AU PENAL : a c q u i t t e le prévenu A.) de l’infraction non établie à sa charge ; c o n d a m n e le prévenu A.) du chef de l’infraction retenue à sa charge à une peine d'emprisonnement de DEUX (2) mois; c o n d a m n e le prévenu A.) du chef de l’infraction retenue à sa charge aux frais de sa mise en jugement, ces frais liquidés à 20 ,02 euros ;

AU CIVIL :

Demande civile de B.) d o n n e acte à la partie demanderesse au civil B.) de sa constitution de partie civile; se d é c l a r e compétent pour en connaître; d é c l a r e la demande recevable; d i t la demande en indemnisation du chef du préjudice subi, toutes causes confondues, fondée pour le montant de DEUX CENTS (200) euros ;

c o n d a m n e A.) à payer à B.) la somme de DEUX CENTS (200) euros avec les intérêts légaux à partir du jour des faits, le 29 juillet 2016, jusqu’à solde ;

c o n d a m n e A.) aux frais de cette demande civile dirigée contre lui.
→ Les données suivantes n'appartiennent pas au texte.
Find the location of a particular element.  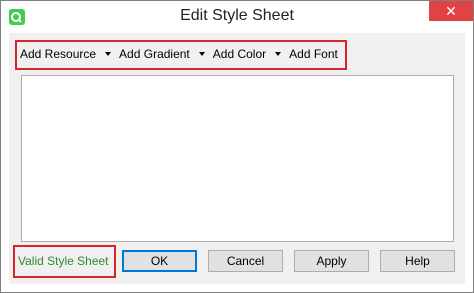

help-button: Help is located at coordinates (418, 261).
Le tout en application des articles 14, 15, 66, 271 et 274 du code pénal et des articles 1, 2, 3, 155, 179, 182, 183-1, 184, 185, 189, 190, 190- 1, 191, 194, 195 et 196 du code de procédure pénale dont mention a été faite.

Ainsi fait et jugé par Vincent FRANCK, vice- président, Patrice HOFFMANN, premier juge, et Joëlle DIEDERICH, premier juge, et prononcé, en présence de Daniel SCHON, substitut du Procureur de l’Etat, en l'audience publique du Tribunal d'arrondissement de Luxembourg, date qu'en tête, par le vice- président, assisté du greffier assumé Tahnee WAGNER , qui, à l'exception du représentant du Ministère Public, ont signé le présent jugement.